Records
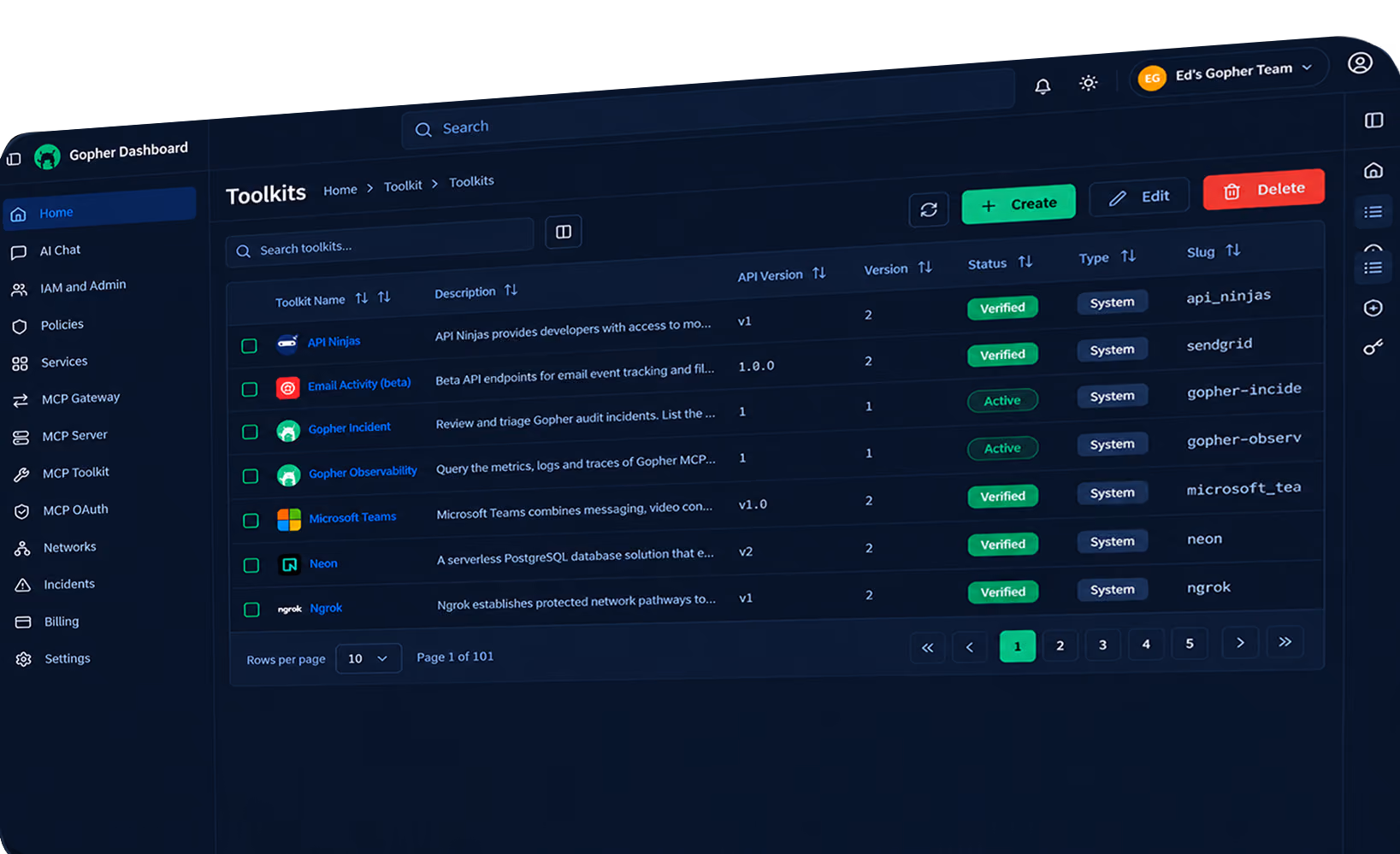
Task: Click the green Create button
Action: point(1019,204)
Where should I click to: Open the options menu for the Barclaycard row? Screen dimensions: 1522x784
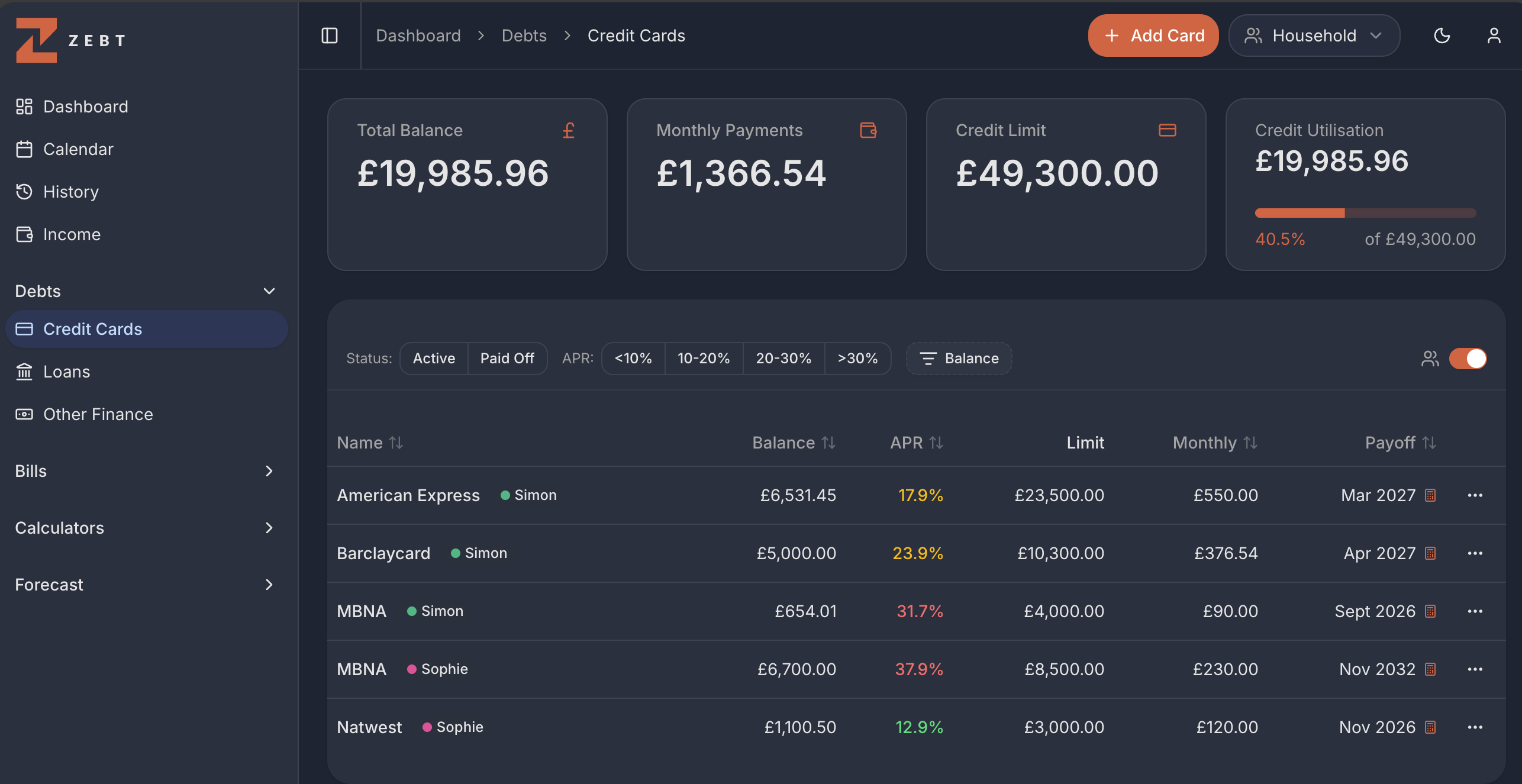pos(1475,553)
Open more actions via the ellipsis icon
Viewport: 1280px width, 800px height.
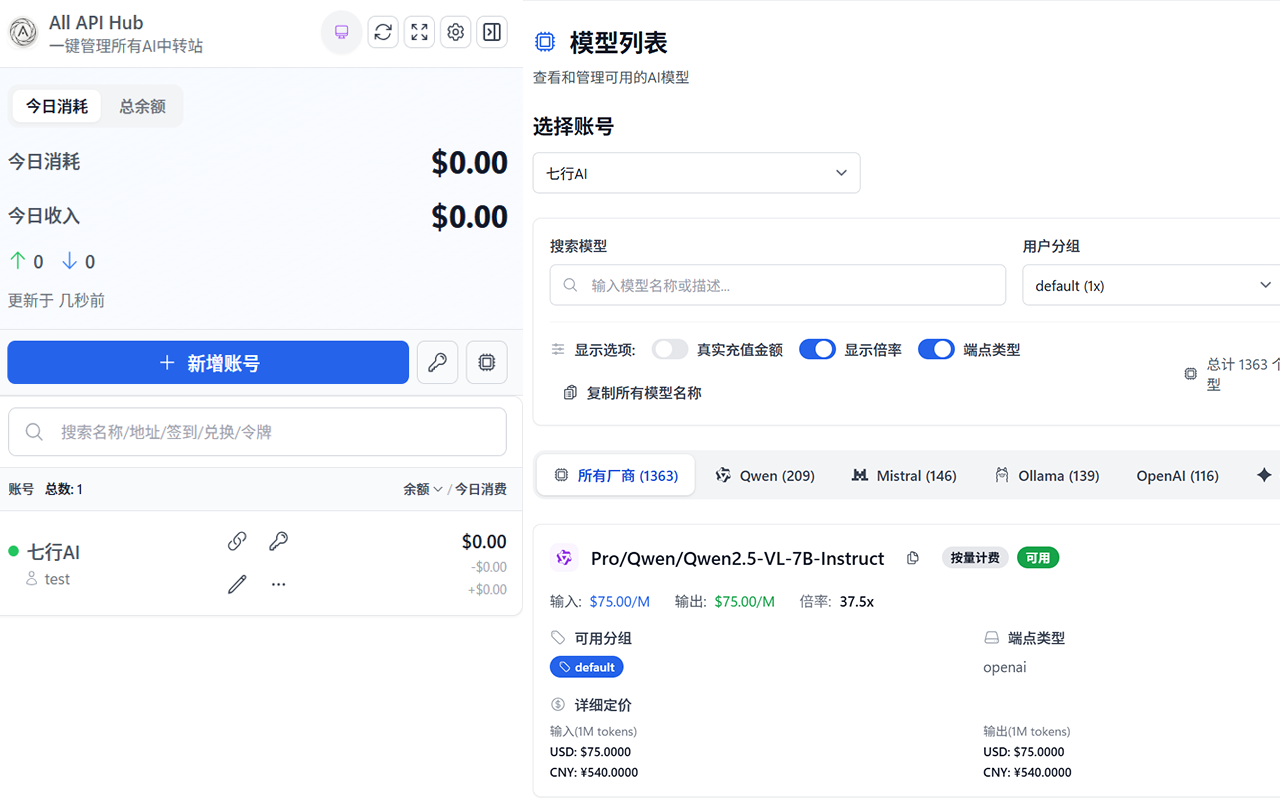(278, 583)
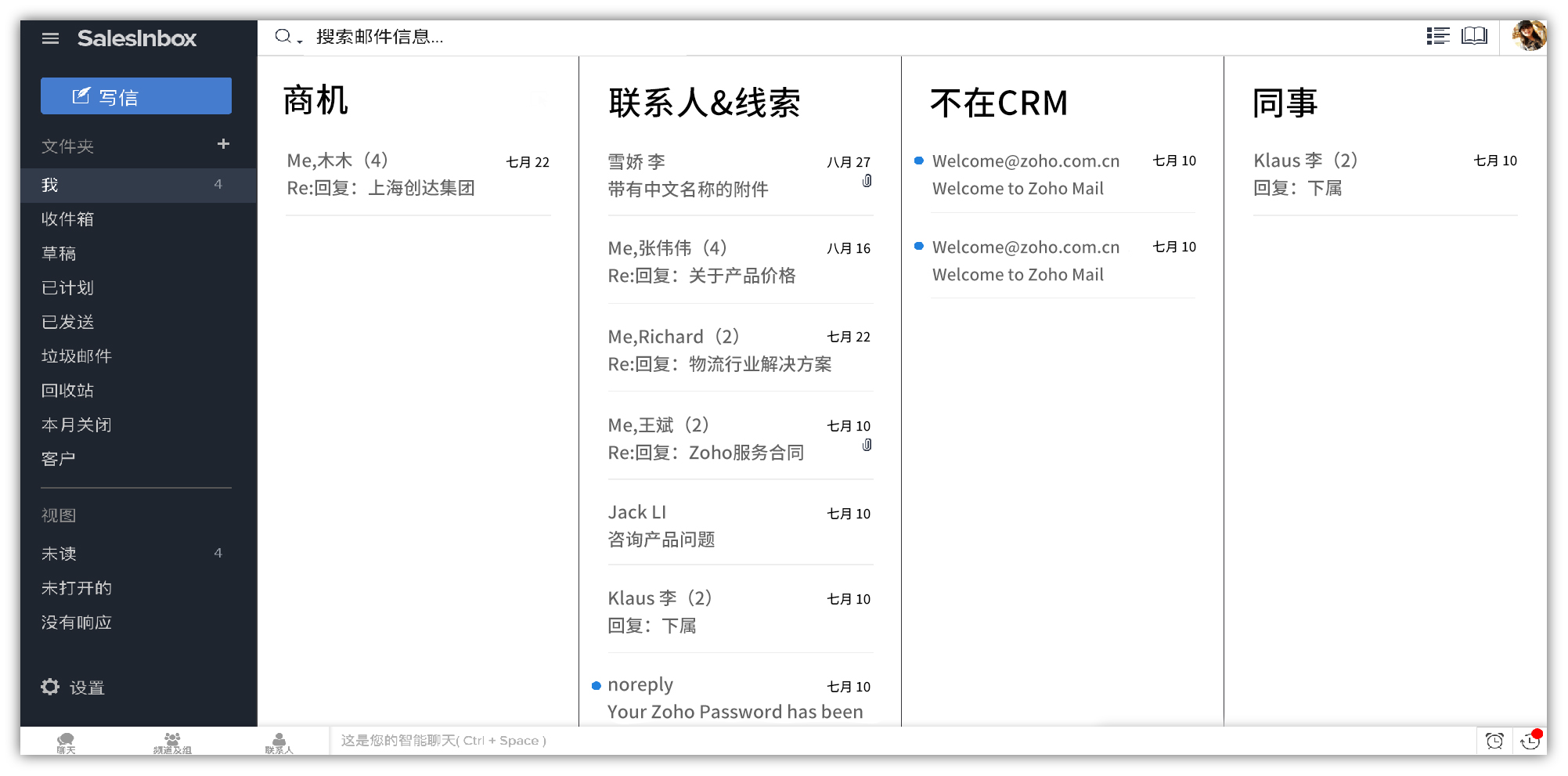Screen dimensions: 1568x776
Task: Click the alarm clock reminder icon
Action: point(1494,741)
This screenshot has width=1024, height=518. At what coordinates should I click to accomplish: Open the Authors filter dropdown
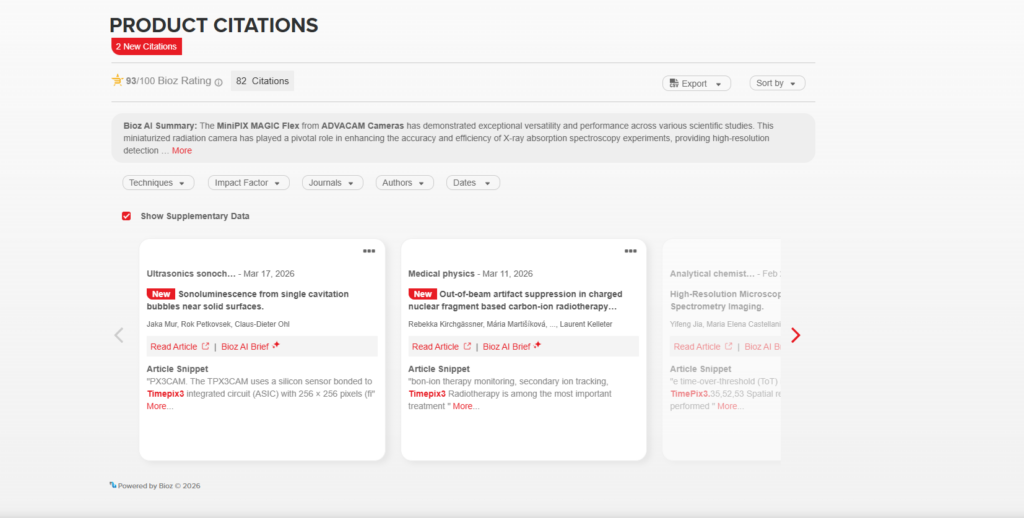pyautogui.click(x=404, y=183)
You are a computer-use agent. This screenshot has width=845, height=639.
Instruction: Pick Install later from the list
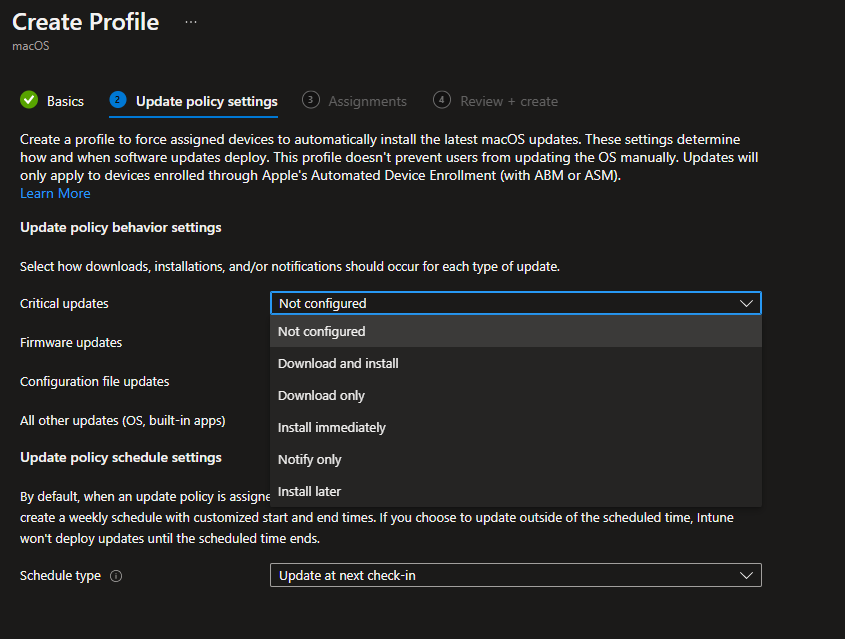(x=309, y=491)
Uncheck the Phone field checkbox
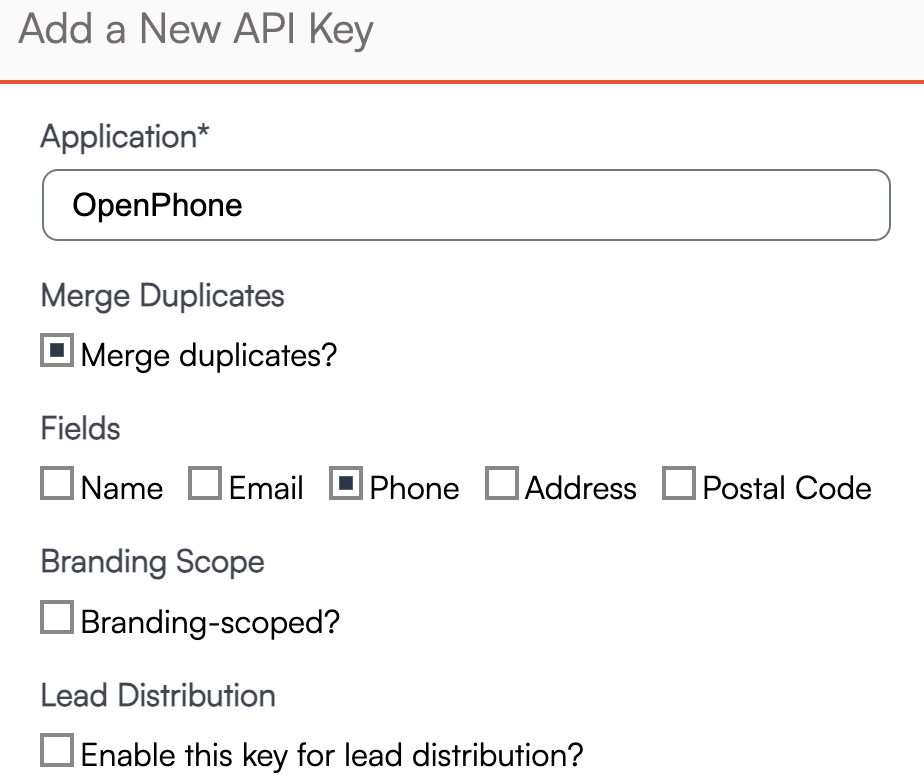Image resolution: width=924 pixels, height=782 pixels. point(345,485)
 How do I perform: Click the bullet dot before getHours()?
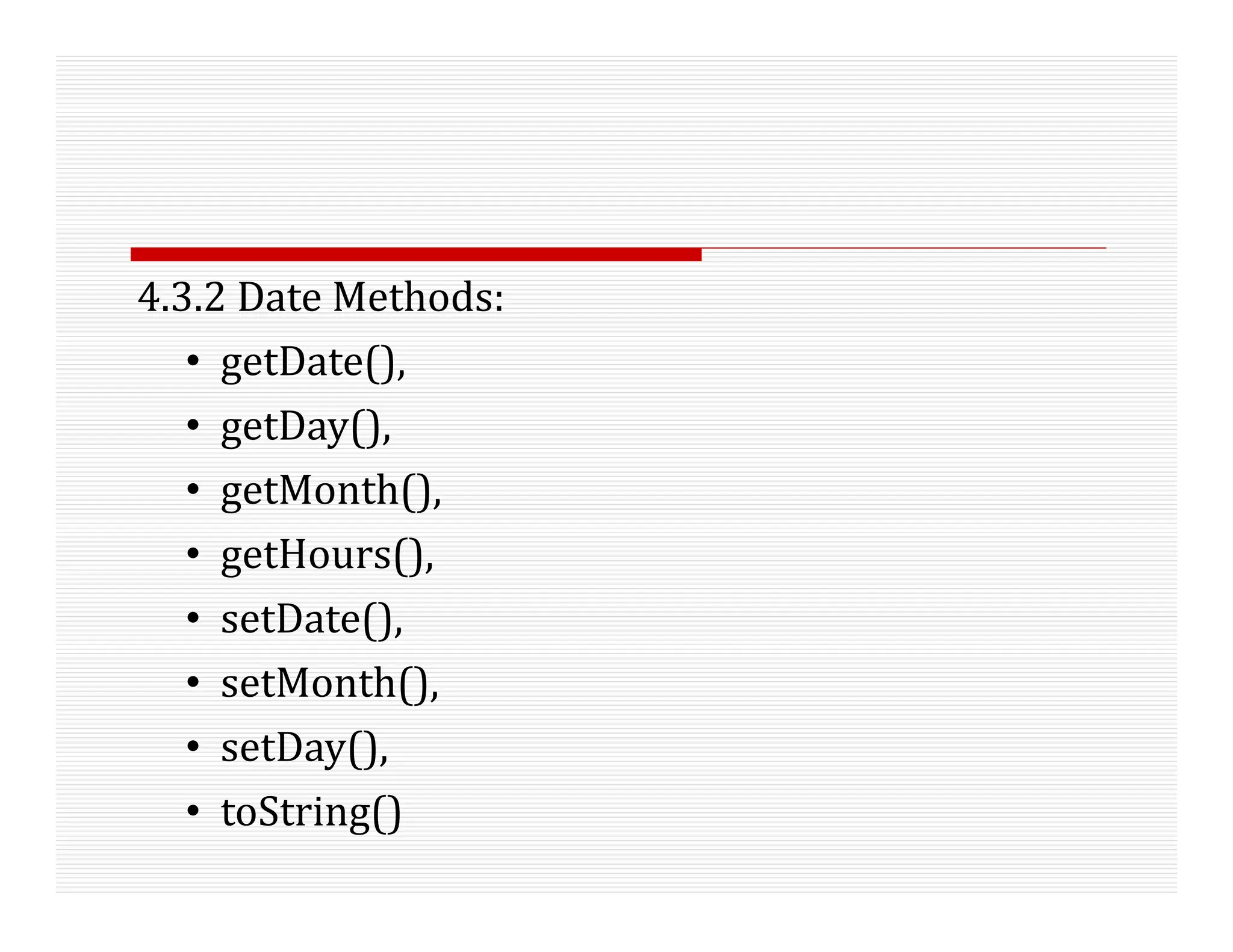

▶ Aim of the exercise:
Copy out the stretch from the line containing "This screenshot has width=1024, height=518." through the end of the entries again, requests included, and shift every number in the answers up by 64, coordinates and image sizes alike. Leave the pictures out.

▶ Solution below:
This screenshot has width=1024, height=518. At what coordinates should I click to accomplish: Open the Authors filter dropdown
pyautogui.click(x=468, y=247)
You are a computer-use agent. This screenshot has width=845, height=639.
Instruction: Pick Install later from the list
(x=373, y=555)
Uncheck the Phone field checkbox
Image resolution: width=988 pixels, height=846 pixels. point(409,549)
 How do I perform: Click the bullet dot before getHours()?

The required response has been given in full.